**EXERCISE REQUIREMENTS:**
#1 Answer these from the permutation question:
(a) In Example 0, what strings are given for a and b?
(b) In the update, how many distinct boxes are there, and what are their sizes?
(c) In Example 1, what are all the unique permutations of b?
#2 List every string that the permutation question assigns to a or b.
#3 Reproduce the passage of the permutation question that begins at the words "You can create" and stops after "and one 'y'.".

**SOURCE DOCUMENT:**
# # # #
You can create one of the sought vectors in the following way:

  • Take vector a and a permutation of vector b.
  • Sum them together so c[i]=a[i]+b[i].
  • Sort c.

I'm interested in finding the set of b-permutations that yield the entire set of unique c vectors.

Example 0: a='ccdd' and b='xxyy'
Gives the summed vectors: 'cycydxdx', 'cxcxdydy', 'cxcydxdy'.
Notice that the permutations of b: 'xyxy' and 'yxyx' are equal, because in both cases the "box c" and the "box d" both get exactly one 'x' and one 'y'.

I guess this is similar to putting M balls in M boxes (one in each) with some groups of balls and boxes being identical.
Update: Given a string a='aabbbcdddd' and b='xxyyzzttqq' your problem will be 10 balls in 4 boxes. There are 4 distinct boxes of size 2, 3, 1 and 4. The balls are pair wise indistinguishable.

Example 1: Given strings are a='xyy' and b='kkd'.
Possible solution: 'kkd', 'dkk'.
Reason: We see that all unique permutations of b are 'kkd', 'kdk' and 'dkk'. However with our restraints, the two first permutations are considered equal as the indices on which the differ maps to the same char 'y' in string a.
# # # #
**PROVIDED MATERIAL:**
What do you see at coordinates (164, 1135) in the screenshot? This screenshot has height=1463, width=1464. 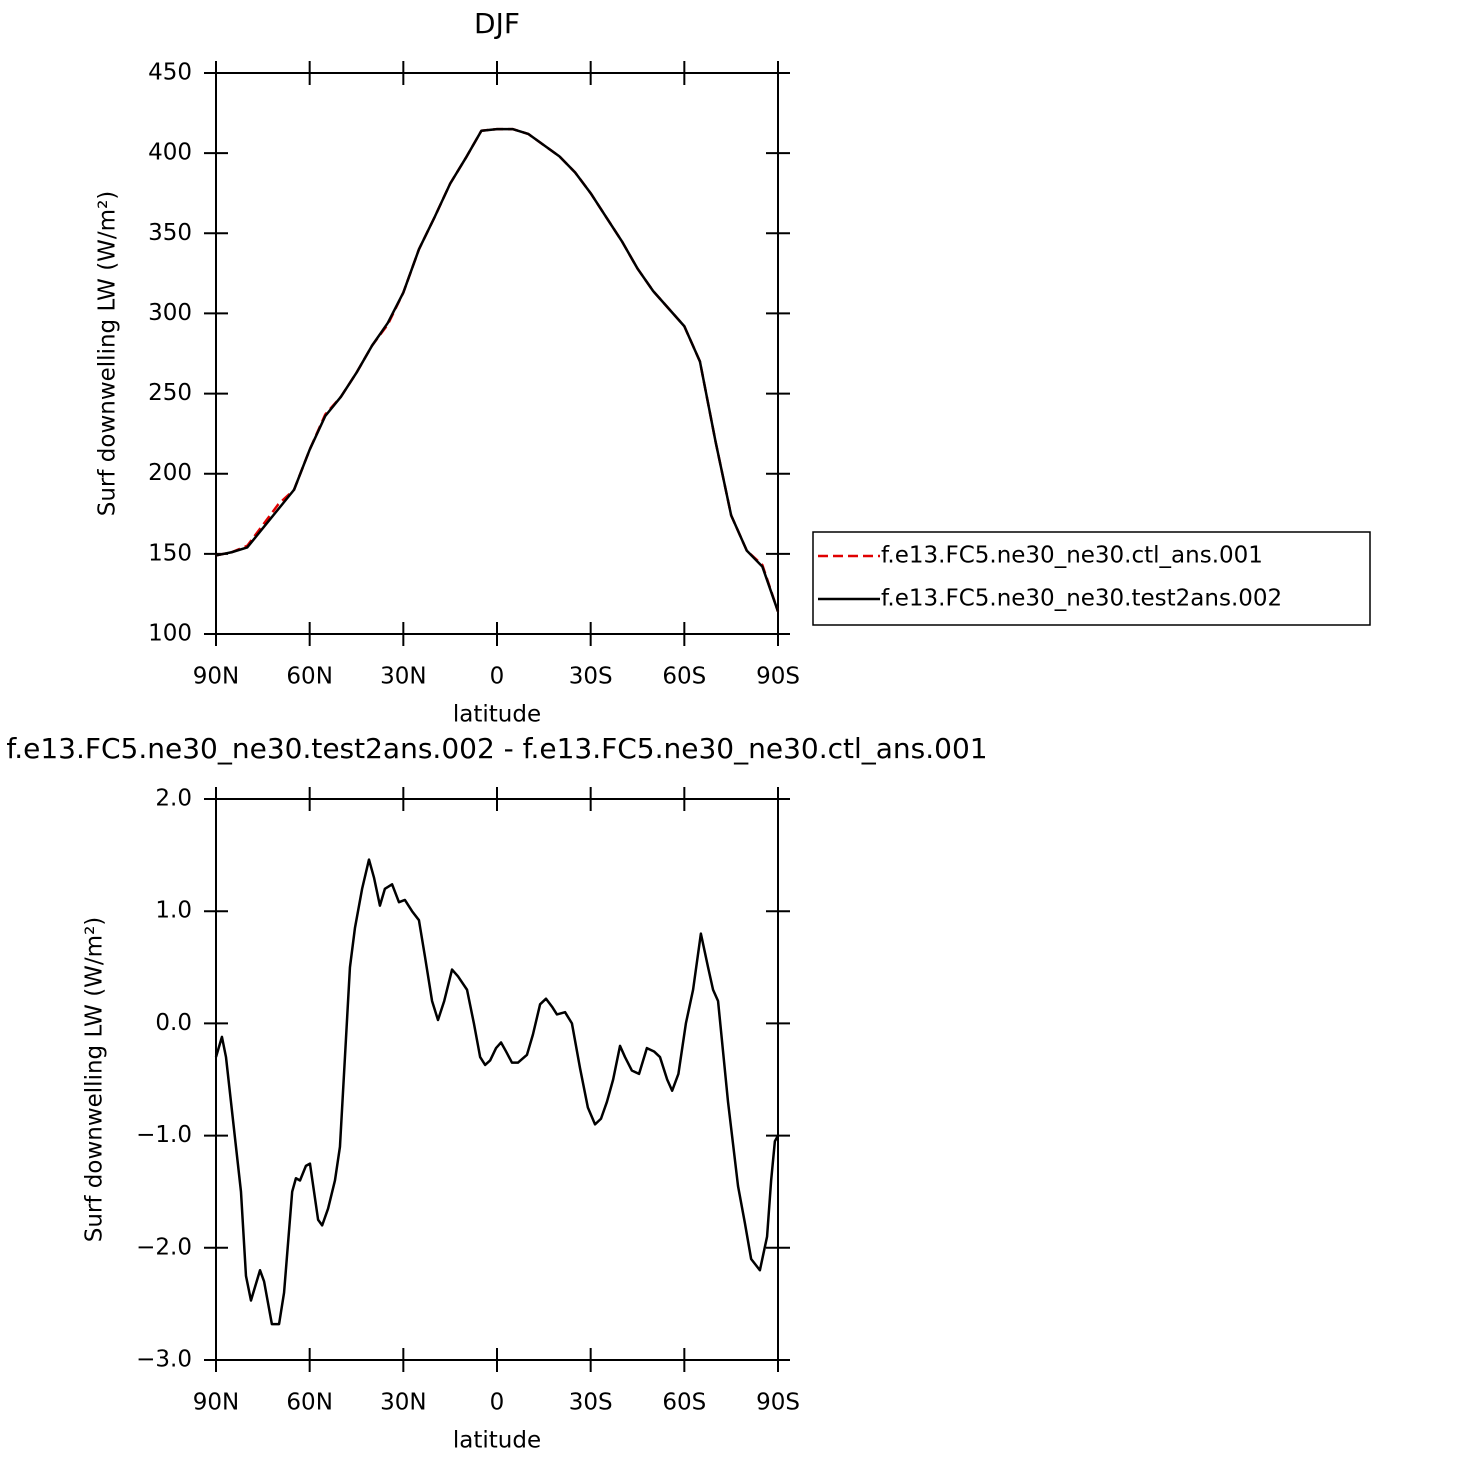 I see `y-tick-label: −1.0` at bounding box center [164, 1135].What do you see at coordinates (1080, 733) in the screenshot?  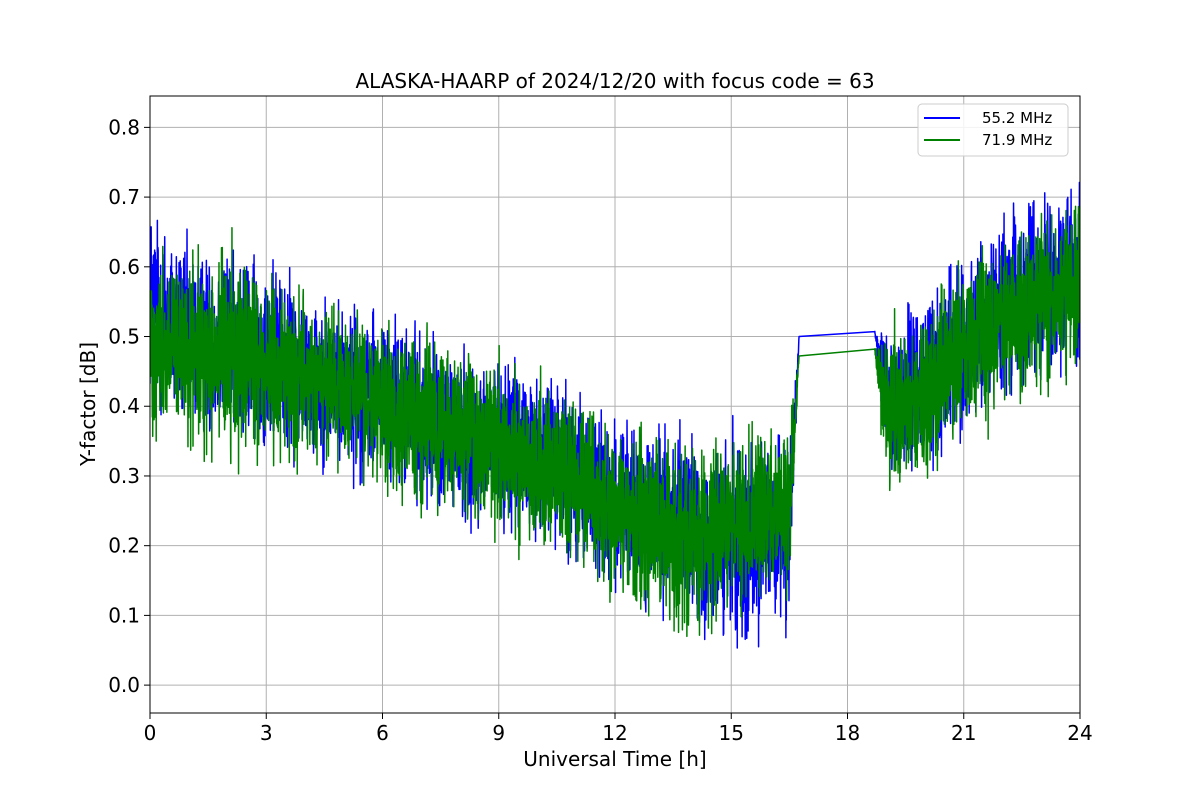 I see `x-tick-label: 24` at bounding box center [1080, 733].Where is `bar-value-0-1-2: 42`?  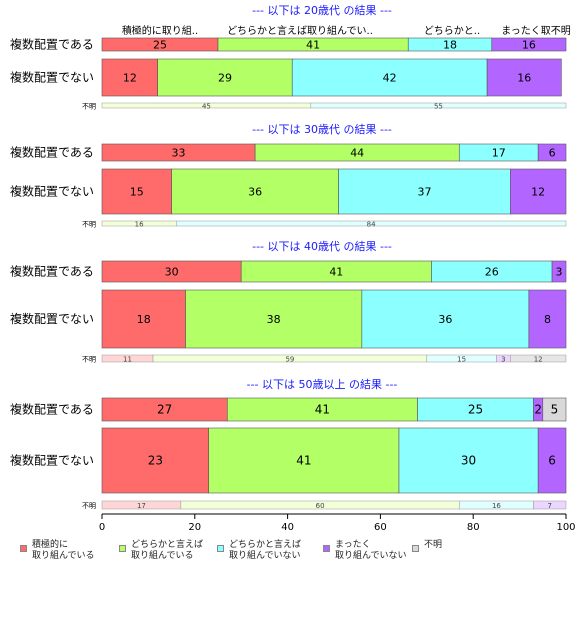 bar-value-0-1-2: 42 is located at coordinates (390, 78).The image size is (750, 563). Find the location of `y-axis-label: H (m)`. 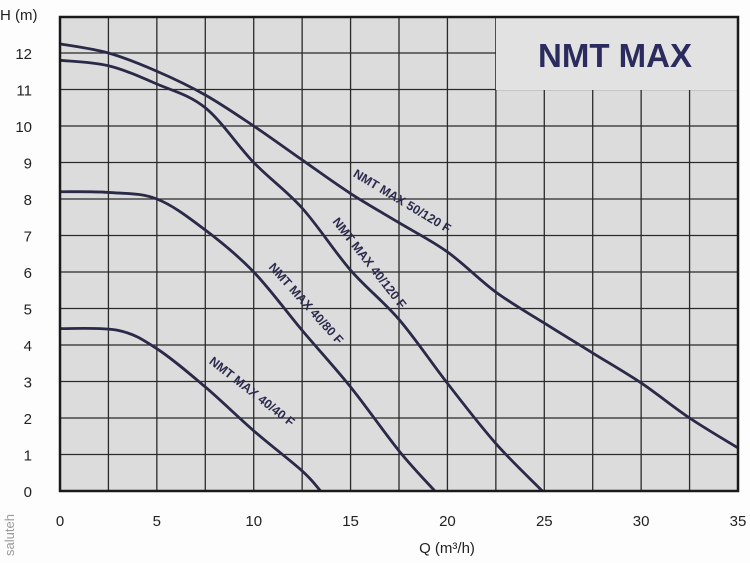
# # # #
**OUTPUTS BY TASK:**
#1
(a) a='ccdd' and b='xxyy'
(b) There are 4 distinct boxes, of sizes 2, 3, 1 and 4.
(c) 'kkd', 'kdk' and 'dkk'

#2
- a='ccdd'
- b='xxyy'
- a='aabbbcdddd'
- b='xxyyzzttqq'
- a='xyy'
- b='kkd'

#3
You can create one of the sought vectors in the following way:

  • Take vector a and a permutation of vector b.
  • Sum them together so c[i]=a[i]+b[i].
  • Sort c.

I'm interested in finding the set of b-permutations that yield the entire set of unique c vectors.

Example 0: a='ccdd' and b='xxyy'
Gives the summed vectors: 'cycydxdx', 'cxcxdydy', 'cxcydxdy'.
Notice that the permutations of b: 'xyxy' and 'yxyx' are equal, because in both cases the "box c" and the "box d" both get exactly one 'x' and one 'y'.